Major music publishers are continuing to pursue unauthorized music sites, including those offering tablature (mostly rock guitar tabs). The practice of sharing tabs online has existed for years, but publishers are now targeting destinations that are profiting from the use of copyrighted material. During a recent interview with National Public Radio (NPR), National Music Publishers Association (NMPA) attorney Jacqueline Charlesworth pointed to a campaign against,

sites that have hundred of guitars tabs, sheet music, often with lyrics, especially those running ads and making money off of other people’s copyrights.

One site that has been targeted by this campaign is Guitar Tab Universe, a massive destination that recently received warning letters from both the NMPA and Music Publishers’ Association (MPA). Owner Rob Balch complied with the requests, though he questioned the logic of the legal threats.

At what point does describing how one plays a song on guitar become an issue of copyright infringment? This website, among other things, helps users teach eachother how they play guitar parts for many different songs. This is the way music teachers have behaved since the first music was ever created. The difference here is that the information is shared by way of a new technology: the Internet.

Apparently, the NMPA/MPA believes that the Internet may be on the foul side of the legality line they would like to draw here. For me, I see no difference. It’s teachers educating students and covered as a ‘fair use’ of the tablature. The teachers here don’t even get paid nor do the students have to pay this website to access the lessons.

What he says is true, no money is changing hands between the people downloading the tabs. But a quick visit to his site reveals that he has sold advertising on the site. That is, he is making money off all the visitors to his site who are coming for the purpose of finding tablature to copyrighted songs. At least that’s the argument the publishers are pursuing.

I would suggest that it makes no difference whether he is “making money” or not off the site. If it is copyright infringement then it’s wrong, regardless of any income stream that may or may not exist. So the question really is, “What are the copyright laws regarding sheet music, lyrics, tablature, and fair use?” As far as I can tell, and I’m no lawyer, making a “copy” or reproduction of any “performable” portion of a piece of music is not considered fair use.

I do know this, John (AcuTab) has printed a number of books of tablature, and produced instructional DVDs of bluegrass artists teaching the solos they themselves played on a CD or recording. Most of the DVDs have contained somewhere between 7 and 15 songs and I know that John has always made a good faith effort to pursue and obtain licenses for each copyrighted song on those DVDs and in those books. And I might add that doing so has cost him a good bit of time and frustration, but it’s the right, and legal, thing to do.

We’ll open this thread to comments in case anyone wants to discuss the legal issues involved in the instance of websites sharing lyrics and tablature for copyrighted songs. Let’s hear from you…

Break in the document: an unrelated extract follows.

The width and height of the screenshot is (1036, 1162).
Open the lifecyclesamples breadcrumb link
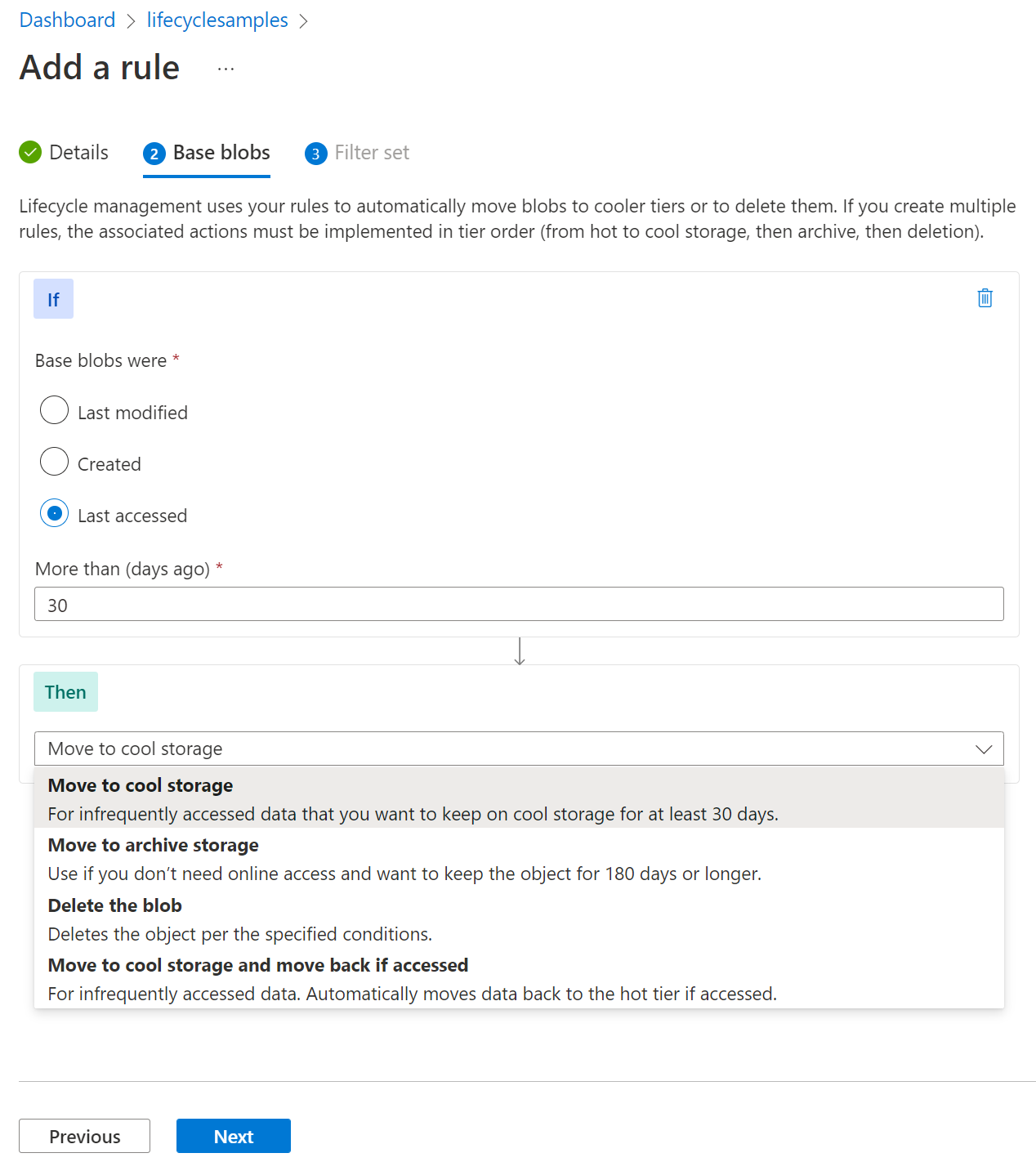tap(217, 20)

John adds: Not only is researching (and paying!) copyright royalties to songwriters cumbersome, time-consuming and almost always incomplete, the explosion of growth in free tab sites has all but killed the market for the sort of authorized tab transcription books that AcuTab was created to publish. That, and the surge in the use of instructional DVDs, has created a market where we are not likely to ever publish another tab book companion to a bluegrass CD release. If bluegrass consumers prefer free tab sites online to authorized, artist-approved tab books (for which the artist is compensated), that’s what they will get.